Like many of us during this difficult period, with COVID-19 engulfing every media platform and every thought, the overwhelming claustrophobia after almost two weeks inside is becoming unbearable. Many daytime TV shows are coming up with new inventive ways to stay entertained in the confinement of your own home – colouring, baking, learning a new skill? All of this sounds very exciting… doesn’t it? Or at least it would, if anyone had even a glimmer of motivation.
At this stage of the lockdown process in the UK, we still have at least another week stuck inside. However, with the peak of the pandemic still weeks ahead of us, it would be naïve to not realise this is going to be extended. Which led me to wonder, is the old myth of ‘Cabin Fever’ real?
According to Wikipedia “Cabin fever refers to the distressing claustrophobic irritability or restlessness experienced when a person, or group, is stuck at an isolated location or in confined quarters for an extended period of time.”
Sounds dangerous, right? Luckily it is not an actual disease and there is no prognosis, but related symptoms can lead people to making irrational decisions – stir-crazy perhaps.

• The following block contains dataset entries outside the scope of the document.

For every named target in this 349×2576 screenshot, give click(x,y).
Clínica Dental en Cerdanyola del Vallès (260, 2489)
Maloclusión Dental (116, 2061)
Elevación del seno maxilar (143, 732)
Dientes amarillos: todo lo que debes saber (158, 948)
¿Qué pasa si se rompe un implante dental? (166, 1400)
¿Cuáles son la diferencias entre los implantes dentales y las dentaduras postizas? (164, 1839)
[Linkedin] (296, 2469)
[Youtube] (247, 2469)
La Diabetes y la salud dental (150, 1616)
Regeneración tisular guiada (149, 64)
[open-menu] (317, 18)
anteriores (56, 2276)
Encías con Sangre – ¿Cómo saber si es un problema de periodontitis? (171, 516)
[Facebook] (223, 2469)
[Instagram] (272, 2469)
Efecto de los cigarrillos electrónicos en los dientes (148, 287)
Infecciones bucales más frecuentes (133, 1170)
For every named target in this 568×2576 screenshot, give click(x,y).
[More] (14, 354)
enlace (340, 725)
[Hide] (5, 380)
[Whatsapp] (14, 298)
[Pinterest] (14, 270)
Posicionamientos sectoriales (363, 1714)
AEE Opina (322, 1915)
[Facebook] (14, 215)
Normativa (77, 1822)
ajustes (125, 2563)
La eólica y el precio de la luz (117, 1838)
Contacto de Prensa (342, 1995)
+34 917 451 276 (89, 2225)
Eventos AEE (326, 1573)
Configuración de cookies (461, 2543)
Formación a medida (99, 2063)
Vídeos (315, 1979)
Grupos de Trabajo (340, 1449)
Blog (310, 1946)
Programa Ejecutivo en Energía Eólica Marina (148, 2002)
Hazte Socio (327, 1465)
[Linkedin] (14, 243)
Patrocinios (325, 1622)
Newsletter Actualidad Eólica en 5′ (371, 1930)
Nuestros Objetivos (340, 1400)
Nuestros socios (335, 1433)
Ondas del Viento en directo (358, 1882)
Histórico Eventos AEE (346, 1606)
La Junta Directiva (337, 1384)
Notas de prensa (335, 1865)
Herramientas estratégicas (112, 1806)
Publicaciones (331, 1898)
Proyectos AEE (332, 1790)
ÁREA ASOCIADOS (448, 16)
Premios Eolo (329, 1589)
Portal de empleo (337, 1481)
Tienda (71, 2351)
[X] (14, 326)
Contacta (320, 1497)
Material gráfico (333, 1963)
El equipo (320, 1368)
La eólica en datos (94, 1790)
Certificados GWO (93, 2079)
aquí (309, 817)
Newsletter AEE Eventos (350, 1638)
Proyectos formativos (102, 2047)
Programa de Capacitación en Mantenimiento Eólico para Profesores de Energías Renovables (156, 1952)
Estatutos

My first knowledge of ‘Cabin Fever’ came from the infamous horror film The Shining. The monster of the film was in fact a normal man who falls victim to the boredom of isolation and turns completely psychotic. I don’t even want to talk about it, makes me shudder. A bit too close to home…
So, I will swiftly move on to how to avoid becoming a monster of any extreme. Even if that just means becoming a bit short-tempered with your family or leaving dirty pants on the floor (that surely counts as a monstrous activity).
It has been medically proved that social interaction can help relieve symptoms of ‘Cabin Fever’. Obviously, this is quite hard right now, but a chat to a friend on FaceTime may just provide that little bit of escapism you need. Research has also shown that nature is beneficial for cognitive function and positive mood. In this case it is vital you use your ability to go outside for exercise as much as you need. At the moment, you can go out once a day – go and stand out in an open space, listen to the birds and breathe in the fresh (less-polluted) air!
Exercise is also great for mental health, running or jogging allows you to be at one with your thoughts… even inside the house, exercise can help you relax. I’ve been taking part in online dance classes on Zoom and although very tiring, the adrenaline rush afterwards is just proof that it works!
If you want to try a little exercise, Joe Wicks is a YouTube sensation who is creating ‘PE lessons’ for the world. The easy videos are mood-boosting and help raise money for those working on the frontline. Every penny Joe receives is being donated to COVID-19 charities.
As we have seen in history, morale within the British public is ultimately the biggest power. As a nation we always find a way to pull together through adversity, and we can’t let this time be any different. So far, the nation has been incredible in their support and the roars of applause on Thursday evenings are a testament to our spirit…
We will make it through this and become stronger and more harmonious on the other side. Just as long as we don’t all go crazy and kill each other in Shining style before then… I’m joking of course (but not really, please don’t).